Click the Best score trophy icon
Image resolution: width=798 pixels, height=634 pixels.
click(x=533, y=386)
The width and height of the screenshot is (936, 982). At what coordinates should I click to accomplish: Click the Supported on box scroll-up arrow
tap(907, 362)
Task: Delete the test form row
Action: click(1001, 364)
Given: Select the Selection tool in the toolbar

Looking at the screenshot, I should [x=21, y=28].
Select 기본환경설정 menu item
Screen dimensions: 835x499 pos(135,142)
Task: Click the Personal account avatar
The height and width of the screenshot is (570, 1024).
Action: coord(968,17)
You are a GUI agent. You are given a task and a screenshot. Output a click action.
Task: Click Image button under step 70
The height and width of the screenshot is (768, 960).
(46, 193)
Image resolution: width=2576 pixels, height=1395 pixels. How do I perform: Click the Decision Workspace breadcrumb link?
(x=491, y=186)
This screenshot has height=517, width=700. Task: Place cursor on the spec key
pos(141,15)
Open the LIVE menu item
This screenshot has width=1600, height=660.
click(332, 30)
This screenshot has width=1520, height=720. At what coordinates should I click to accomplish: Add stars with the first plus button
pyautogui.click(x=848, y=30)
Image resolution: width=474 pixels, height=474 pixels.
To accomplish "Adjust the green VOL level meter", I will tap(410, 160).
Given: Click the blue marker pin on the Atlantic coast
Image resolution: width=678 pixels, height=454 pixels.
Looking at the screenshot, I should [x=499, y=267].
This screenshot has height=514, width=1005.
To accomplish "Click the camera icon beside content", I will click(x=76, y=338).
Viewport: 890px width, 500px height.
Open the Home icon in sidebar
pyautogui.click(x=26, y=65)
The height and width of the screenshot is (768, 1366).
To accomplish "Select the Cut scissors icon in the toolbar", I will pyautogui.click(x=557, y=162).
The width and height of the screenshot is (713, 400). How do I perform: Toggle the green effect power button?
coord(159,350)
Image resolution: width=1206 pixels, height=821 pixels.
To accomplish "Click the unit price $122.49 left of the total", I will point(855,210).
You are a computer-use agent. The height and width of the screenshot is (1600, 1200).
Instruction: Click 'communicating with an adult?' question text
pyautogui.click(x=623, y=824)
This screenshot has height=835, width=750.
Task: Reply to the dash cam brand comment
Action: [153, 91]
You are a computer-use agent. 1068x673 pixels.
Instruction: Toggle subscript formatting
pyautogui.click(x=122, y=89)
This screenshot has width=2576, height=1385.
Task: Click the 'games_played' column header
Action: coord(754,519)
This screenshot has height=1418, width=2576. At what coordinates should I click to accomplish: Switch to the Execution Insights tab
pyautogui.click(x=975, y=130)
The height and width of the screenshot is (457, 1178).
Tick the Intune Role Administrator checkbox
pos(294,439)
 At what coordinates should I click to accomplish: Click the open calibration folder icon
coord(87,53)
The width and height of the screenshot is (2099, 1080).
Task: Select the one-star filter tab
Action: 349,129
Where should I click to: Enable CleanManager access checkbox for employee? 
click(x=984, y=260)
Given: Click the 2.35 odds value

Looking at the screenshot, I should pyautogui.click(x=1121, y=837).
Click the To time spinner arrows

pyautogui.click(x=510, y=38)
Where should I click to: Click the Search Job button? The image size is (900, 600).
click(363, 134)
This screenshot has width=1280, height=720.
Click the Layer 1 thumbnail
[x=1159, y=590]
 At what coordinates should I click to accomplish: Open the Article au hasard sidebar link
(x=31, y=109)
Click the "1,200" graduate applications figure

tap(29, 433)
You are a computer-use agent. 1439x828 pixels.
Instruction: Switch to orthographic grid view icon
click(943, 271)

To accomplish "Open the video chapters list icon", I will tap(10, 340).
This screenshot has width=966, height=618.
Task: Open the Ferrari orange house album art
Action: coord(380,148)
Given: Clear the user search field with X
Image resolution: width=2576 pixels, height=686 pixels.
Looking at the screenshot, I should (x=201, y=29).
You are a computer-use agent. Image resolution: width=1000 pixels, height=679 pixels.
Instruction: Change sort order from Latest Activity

→ **Activity**: Output exactly the lines of the material above from the one containing "You are a computer-use agent. 1439x828" up to and including the one containing "You are a computer-use agent. Image".

→ **Result**:
You are a computer-use agent. 1439x828 pixels.
Instruction: Switch to orthographic grid view icon
click(943, 271)

To accomplish "Open the video chapters list icon", I will tap(10, 340).
This screenshot has width=966, height=618.
Task: Open the Ferrari orange house album art
Action: coord(380,148)
Given: Clear the user search field with X
Image resolution: width=2576 pixels, height=686 pixels.
Looking at the screenshot, I should (x=201, y=29).
You are a computer-use agent. Image resolution: width=1000 pixels, height=679 pixels.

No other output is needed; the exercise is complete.